* [The task] Could you return the full listing, every line exactly as given?

BEGIN Supplied data

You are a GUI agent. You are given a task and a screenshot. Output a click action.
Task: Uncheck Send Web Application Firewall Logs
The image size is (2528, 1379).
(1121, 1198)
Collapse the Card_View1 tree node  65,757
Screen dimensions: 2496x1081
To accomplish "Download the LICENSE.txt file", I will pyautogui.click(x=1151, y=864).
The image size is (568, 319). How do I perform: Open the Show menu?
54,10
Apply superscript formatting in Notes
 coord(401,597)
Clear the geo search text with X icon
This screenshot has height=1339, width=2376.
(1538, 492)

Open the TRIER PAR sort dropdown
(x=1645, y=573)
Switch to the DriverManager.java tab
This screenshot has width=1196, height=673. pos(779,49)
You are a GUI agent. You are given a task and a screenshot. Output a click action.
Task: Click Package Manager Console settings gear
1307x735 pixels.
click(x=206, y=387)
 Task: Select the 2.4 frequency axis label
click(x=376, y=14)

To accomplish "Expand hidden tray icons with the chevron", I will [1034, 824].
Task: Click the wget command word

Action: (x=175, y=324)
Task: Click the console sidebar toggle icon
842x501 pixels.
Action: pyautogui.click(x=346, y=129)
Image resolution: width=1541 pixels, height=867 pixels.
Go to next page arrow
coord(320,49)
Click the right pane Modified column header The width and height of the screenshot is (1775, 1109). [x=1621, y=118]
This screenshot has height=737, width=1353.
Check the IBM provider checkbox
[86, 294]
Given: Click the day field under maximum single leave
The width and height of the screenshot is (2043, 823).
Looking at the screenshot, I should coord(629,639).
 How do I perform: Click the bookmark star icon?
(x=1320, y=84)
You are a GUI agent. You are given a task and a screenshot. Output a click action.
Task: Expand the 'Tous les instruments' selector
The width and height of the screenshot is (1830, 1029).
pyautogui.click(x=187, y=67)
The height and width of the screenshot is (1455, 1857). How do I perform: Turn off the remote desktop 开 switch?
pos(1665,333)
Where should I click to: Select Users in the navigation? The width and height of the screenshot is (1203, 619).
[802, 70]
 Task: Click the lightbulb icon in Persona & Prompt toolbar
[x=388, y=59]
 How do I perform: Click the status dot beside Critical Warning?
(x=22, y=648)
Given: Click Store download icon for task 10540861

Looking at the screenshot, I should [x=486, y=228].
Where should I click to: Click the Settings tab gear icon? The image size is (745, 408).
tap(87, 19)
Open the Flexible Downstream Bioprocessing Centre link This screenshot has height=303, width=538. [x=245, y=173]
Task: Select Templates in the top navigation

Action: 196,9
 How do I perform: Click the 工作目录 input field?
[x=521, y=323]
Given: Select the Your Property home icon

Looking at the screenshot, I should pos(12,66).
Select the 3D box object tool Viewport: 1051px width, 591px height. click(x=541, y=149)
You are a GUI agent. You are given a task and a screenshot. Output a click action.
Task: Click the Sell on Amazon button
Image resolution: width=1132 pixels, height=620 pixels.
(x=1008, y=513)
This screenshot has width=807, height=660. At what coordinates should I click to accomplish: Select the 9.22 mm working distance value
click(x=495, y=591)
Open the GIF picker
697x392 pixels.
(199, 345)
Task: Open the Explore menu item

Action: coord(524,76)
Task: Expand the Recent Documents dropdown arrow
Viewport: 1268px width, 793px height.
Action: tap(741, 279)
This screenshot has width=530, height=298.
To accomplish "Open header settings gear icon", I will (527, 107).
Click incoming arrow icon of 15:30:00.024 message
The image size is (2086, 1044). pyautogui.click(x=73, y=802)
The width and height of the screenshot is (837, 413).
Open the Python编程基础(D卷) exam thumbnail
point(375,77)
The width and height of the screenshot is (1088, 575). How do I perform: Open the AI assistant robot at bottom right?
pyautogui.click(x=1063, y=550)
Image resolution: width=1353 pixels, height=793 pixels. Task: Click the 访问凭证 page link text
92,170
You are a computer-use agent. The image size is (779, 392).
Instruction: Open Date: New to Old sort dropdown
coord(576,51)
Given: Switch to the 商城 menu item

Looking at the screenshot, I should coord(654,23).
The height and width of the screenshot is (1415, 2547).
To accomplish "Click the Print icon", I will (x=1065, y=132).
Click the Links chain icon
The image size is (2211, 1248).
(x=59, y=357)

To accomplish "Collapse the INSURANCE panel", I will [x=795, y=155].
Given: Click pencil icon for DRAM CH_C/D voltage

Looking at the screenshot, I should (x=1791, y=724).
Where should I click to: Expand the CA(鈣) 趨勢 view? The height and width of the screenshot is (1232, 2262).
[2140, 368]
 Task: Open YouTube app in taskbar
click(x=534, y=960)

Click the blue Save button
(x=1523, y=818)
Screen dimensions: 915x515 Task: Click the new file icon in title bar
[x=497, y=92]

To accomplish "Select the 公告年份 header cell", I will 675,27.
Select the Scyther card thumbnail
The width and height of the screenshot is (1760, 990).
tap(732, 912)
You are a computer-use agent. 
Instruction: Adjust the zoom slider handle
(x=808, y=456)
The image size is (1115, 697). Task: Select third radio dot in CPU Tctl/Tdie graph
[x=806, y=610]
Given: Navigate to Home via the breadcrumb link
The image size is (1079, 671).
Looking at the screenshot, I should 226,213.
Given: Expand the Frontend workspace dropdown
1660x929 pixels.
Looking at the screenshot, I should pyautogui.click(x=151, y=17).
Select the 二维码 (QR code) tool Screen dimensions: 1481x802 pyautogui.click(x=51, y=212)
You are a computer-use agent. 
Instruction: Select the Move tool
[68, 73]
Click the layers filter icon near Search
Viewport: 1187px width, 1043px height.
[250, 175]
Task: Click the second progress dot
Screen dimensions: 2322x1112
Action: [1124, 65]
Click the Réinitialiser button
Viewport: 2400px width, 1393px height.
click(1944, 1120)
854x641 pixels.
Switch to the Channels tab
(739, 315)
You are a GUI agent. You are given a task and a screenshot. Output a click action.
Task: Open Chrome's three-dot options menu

END Supplied data

* [Response to this task]
You are a GUI agent. You are given a task and a screenshot. Output a click action.
Task: Uncheck Send Web Application Firewall Logs
The image size is (2528, 1379).
(1121, 1198)
Collapse the Card_View1 tree node  65,757
Screen dimensions: 2496x1081
To accomplish "Download the LICENSE.txt file", I will pyautogui.click(x=1151, y=864).
The image size is (568, 319). How do I perform: Open the Show menu?
54,10
Apply superscript formatting in Notes
 coord(401,597)
Clear the geo search text with X icon
This screenshot has height=1339, width=2376.
(1538, 492)

Open the TRIER PAR sort dropdown
(x=1645, y=573)
Switch to the DriverManager.java tab
This screenshot has width=1196, height=673. pos(779,49)
You are a GUI agent. You are given a task and a screenshot. Output a click action.
Task: Click Package Manager Console settings gear
1307x735 pixels.
click(x=206, y=387)
 Task: Select the 2.4 frequency axis label
click(x=376, y=14)

To accomplish "Expand hidden tray icons with the chevron", I will [1034, 824].
Task: Click the wget command word

Action: (x=175, y=324)
Task: Click the console sidebar toggle icon
842x501 pixels.
Action: pyautogui.click(x=346, y=129)
Image resolution: width=1541 pixels, height=867 pixels.
Go to next page arrow
coord(320,49)
Click the right pane Modified column header The width and height of the screenshot is (1775, 1109). [x=1621, y=118]
This screenshot has height=737, width=1353.
Check the IBM provider checkbox
[86, 294]
Given: Click the day field under maximum single leave
The width and height of the screenshot is (2043, 823).
Looking at the screenshot, I should coord(629,639).
 How do I perform: Click the bookmark star icon?
(x=1320, y=84)
You are a GUI agent. You are given a task and a screenshot. Output a click action.
Task: Expand the 'Tous les instruments' selector
The width and height of the screenshot is (1830, 1029).
pyautogui.click(x=187, y=67)
The height and width of the screenshot is (1455, 1857). How do I perform: Turn off the remote desktop 开 switch?
pos(1665,333)
Where should I click to: Select Users in the navigation? The width and height of the screenshot is (1203, 619).
[802, 70]
 Task: Click the lightbulb icon in Persona & Prompt toolbar
[x=388, y=59]
 How do I perform: Click the status dot beside Critical Warning?
(x=22, y=648)
Given: Click Store download icon for task 10540861

Looking at the screenshot, I should [x=486, y=228].
Where should I click to: Click the Settings tab gear icon? The image size is (745, 408).
tap(87, 19)
Open the Flexible Downstream Bioprocessing Centre link This screenshot has height=303, width=538. [x=245, y=173]
Task: Select Templates in the top navigation

Action: 196,9
 How do I perform: Click the 工作目录 input field?
[x=521, y=323]
Given: Select the Your Property home icon

Looking at the screenshot, I should pos(12,66).
Select the 3D box object tool Viewport: 1051px width, 591px height. click(x=541, y=149)
You are a GUI agent. You are given a task and a screenshot. Output a click action.
Task: Click the Sell on Amazon button
Image resolution: width=1132 pixels, height=620 pixels.
(x=1008, y=513)
This screenshot has width=807, height=660. At what coordinates should I click to accomplish: Select the 9.22 mm working distance value
click(x=495, y=591)
Open the GIF picker
697x392 pixels.
(199, 345)
Task: Open the Explore menu item

Action: coord(524,76)
Task: Expand the Recent Documents dropdown arrow
Viewport: 1268px width, 793px height.
Action: tap(741, 279)
This screenshot has width=530, height=298.
To accomplish "Open header settings gear icon", I will (527, 107).
Click incoming arrow icon of 15:30:00.024 message
The image size is (2086, 1044). pyautogui.click(x=73, y=802)
The width and height of the screenshot is (837, 413).
Open the Python编程基础(D卷) exam thumbnail
point(375,77)
The width and height of the screenshot is (1088, 575). How do I perform: Open the AI assistant robot at bottom right?
pyautogui.click(x=1063, y=550)
Image resolution: width=1353 pixels, height=793 pixels. Task: Click the 访问凭证 page link text
92,170
You are a computer-use agent. The image size is (779, 392).
Instruction: Open Date: New to Old sort dropdown
coord(576,51)
Given: Switch to the 商城 menu item

Looking at the screenshot, I should coord(654,23).
The height and width of the screenshot is (1415, 2547).
To accomplish "Click the Print icon", I will (x=1065, y=132).
Click the Links chain icon
The image size is (2211, 1248).
(x=59, y=357)

To accomplish "Collapse the INSURANCE panel", I will [x=795, y=155].
Given: Click pencil icon for DRAM CH_C/D voltage

Looking at the screenshot, I should (x=1791, y=724).
Where should I click to: Expand the CA(鈣) 趨勢 view? The height and width of the screenshot is (1232, 2262).
[2140, 368]
 Task: Open YouTube app in taskbar
click(x=534, y=960)

Click the blue Save button
(x=1523, y=818)
Screen dimensions: 915x515 Task: Click the new file icon in title bar
[x=497, y=92]

To accomplish "Select the 公告年份 header cell", I will 675,27.
Select the Scyther card thumbnail
The width and height of the screenshot is (1760, 990).
tap(732, 912)
You are a computer-use agent. 
Instruction: Adjust the zoom slider handle
(x=808, y=456)
The image size is (1115, 697). Task: Select third radio dot in CPU Tctl/Tdie graph
[x=806, y=610]
Given: Navigate to Home via the breadcrumb link
The image size is (1079, 671).
Looking at the screenshot, I should 226,213.
Given: Expand the Frontend workspace dropdown
1660x929 pixels.
Looking at the screenshot, I should pyautogui.click(x=151, y=17).
Select the 二维码 (QR code) tool Screen dimensions: 1481x802 pyautogui.click(x=51, y=212)
You are a computer-use agent. 
Instruction: Select the Move tool
[68, 73]
Click the layers filter icon near Search
Viewport: 1187px width, 1043px height.
[250, 175]
Task: Click the second progress dot
Screen dimensions: 2322x1112
Action: [1124, 65]
Click the Réinitialiser button
Viewport: 2400px width, 1393px height.
click(1944, 1120)
854x641 pixels.
Switch to the Channels tab
(739, 315)
You are a GUI agent. You are given a task and a screenshot. Output a click action.
Task: Open Chrome's three-dot options menu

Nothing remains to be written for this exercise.